4) Who Will Take Some of the Load off Larry Fitzgerald
Sure, the draft saw Arizona land Michael Floyd, but it’s something of a lottery as to whether rookie receivers can come in and contribute straight away. If he’s not up to it, then the Plan B (either Andre Roberts or Early Doucet) hardly fills you with much confidence. While Fitzgerald was our second-ranked receiver on the year, Roberts finished with the fifth-lowest grade and Doucet the 14th-lowest. They had plenty of the ball thrown to them, but a combination of drops, a lack of chemistry with the quarterback, and an inability to do much after the catch meant the Cardinals felt it necessary to spend a first-round pick on a receiver.
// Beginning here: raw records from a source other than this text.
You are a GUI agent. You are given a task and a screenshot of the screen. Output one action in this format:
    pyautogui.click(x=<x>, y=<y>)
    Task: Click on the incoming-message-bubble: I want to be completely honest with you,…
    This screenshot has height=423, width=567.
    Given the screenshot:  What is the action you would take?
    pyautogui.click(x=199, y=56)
Last year both quarterbacks forced the ball to Fitzgerald (nine passes aimed for him were intercepted, the most in the league), and you can expect more of the same without someone helping out.
5) Can They be a Team That Pounds the Football?
The good news is that Ryan Williams is back and Beanie Wells has flashed talented throughout his NFL career. The bad news is Williams can’t be fully healthy after a horrific injury, and Wells picks up injuries like they’re going out of fashion. So, despite having a line that is actually pretty handy in the run blocking department, Arizona continues to play like they have Kurt Warner throwing the ball to Anquan Boldin and Steve Breaston as well as Fitzgerald. Every year they say they’re going to readdress that, but a lack of faith in their rushers or impatience on their part sees them go throw crazy, while going heavy on three and four wide receiver sets. Can this team actually commit to running the ball, give Kolb the help he needs and the offense some variety?
What to expect?
Last year the 49ers made the NFC West their division, and nothing the Cardinals have done this year suggests they are in a position to change that. At best, they’ve cleared out some dead wood, but they haven’t done a good enough job of replacing it, leaving you with much the same feeling as you had last year about them. If Kolb plays to a level he’s never shown (consistently), they could have themselves a nice season, otherwise, a defense with a lot of good parts just won’t be able to make up for the offense’s shortcomings.